Delegation Exists in The Real World, So Why Not In Our Digital Worlds … Meet Delegated Anonymous…

Delegation Exists in The Real World, So Why Not In Our Digital Worlds … Meet Delegated Anonymous Credentials (DACs)

Bob has to submit his passport for an application for a Professorship at the University of Life, but is travelling. And so he calls up the relevant government agency for his passport verification ID, and then sends this to Carol. He then asks her to print it out, and to give it to a courier to deliver. It arrives on time, and the university is happy with this verification. This is the world of trust that we live in. Bob trusts Carol and the courier to delegate things for him.

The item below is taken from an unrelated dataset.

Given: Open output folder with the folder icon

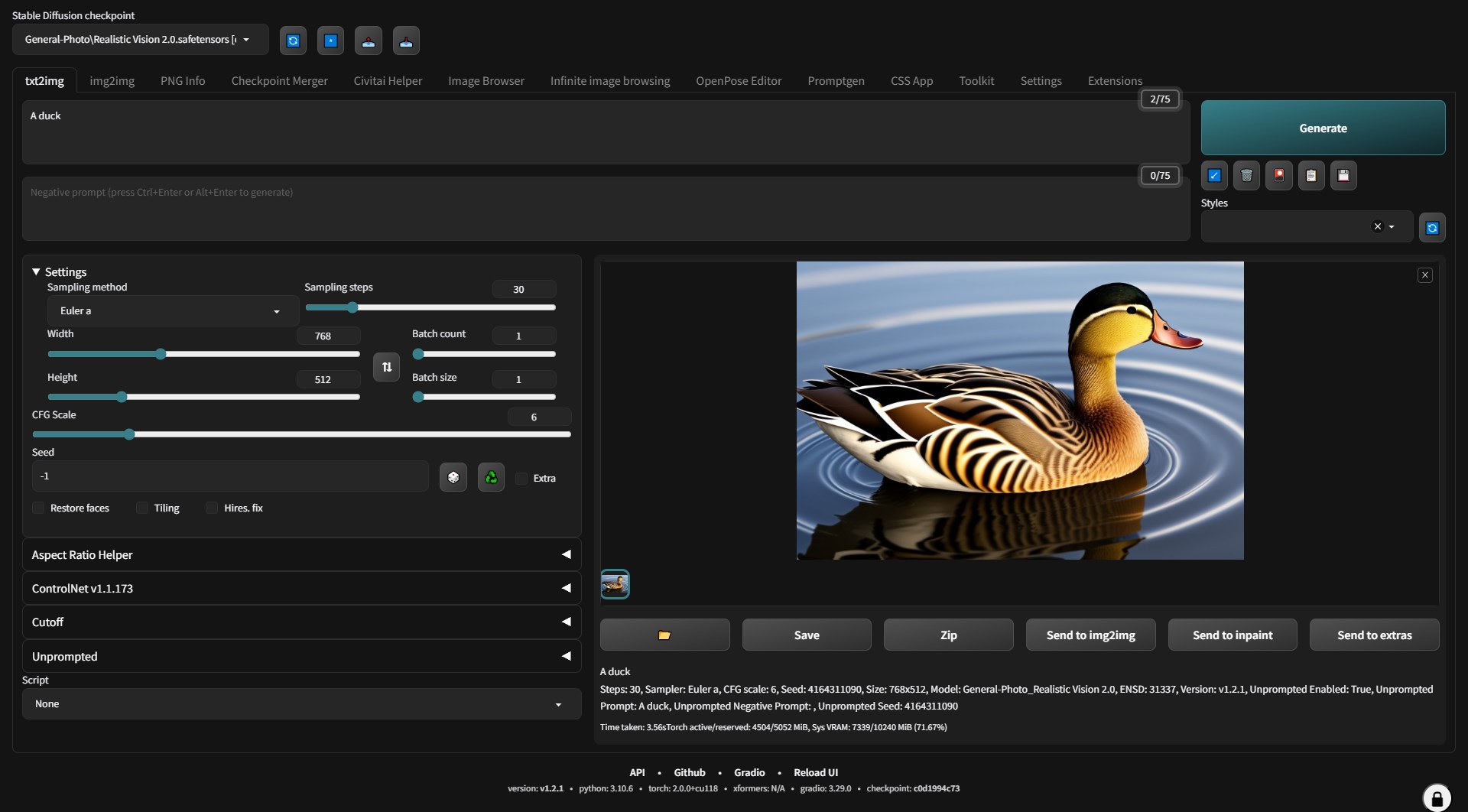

Imagine a digital world where rather than you having to continually prove your age, your address, or even the registration number of the car that you drive, that someone else that you trust can pass on the proof for you. It would be a world of trust — a bit like our real world. In a digital world, though, there is very little sense of delegation.

We give away a little too much information within our on-line world. Every time we have to prove something, we often have to give away a whole lot of information about ourselves. When I show someone my passport, they can plainly see my date of birth, and my address. This leaks information out that should be private, as all the person should see if I am a UK citizen or not, and not where I live, my age, and so on.

The same problem exists with the PKI infrastructure, and where we release the credentials of the root CA, and also the full chain of issuers in the signing process. This could release the location of the person, as one of their signers could be their employer, and where their location will be revealed in the signing chain.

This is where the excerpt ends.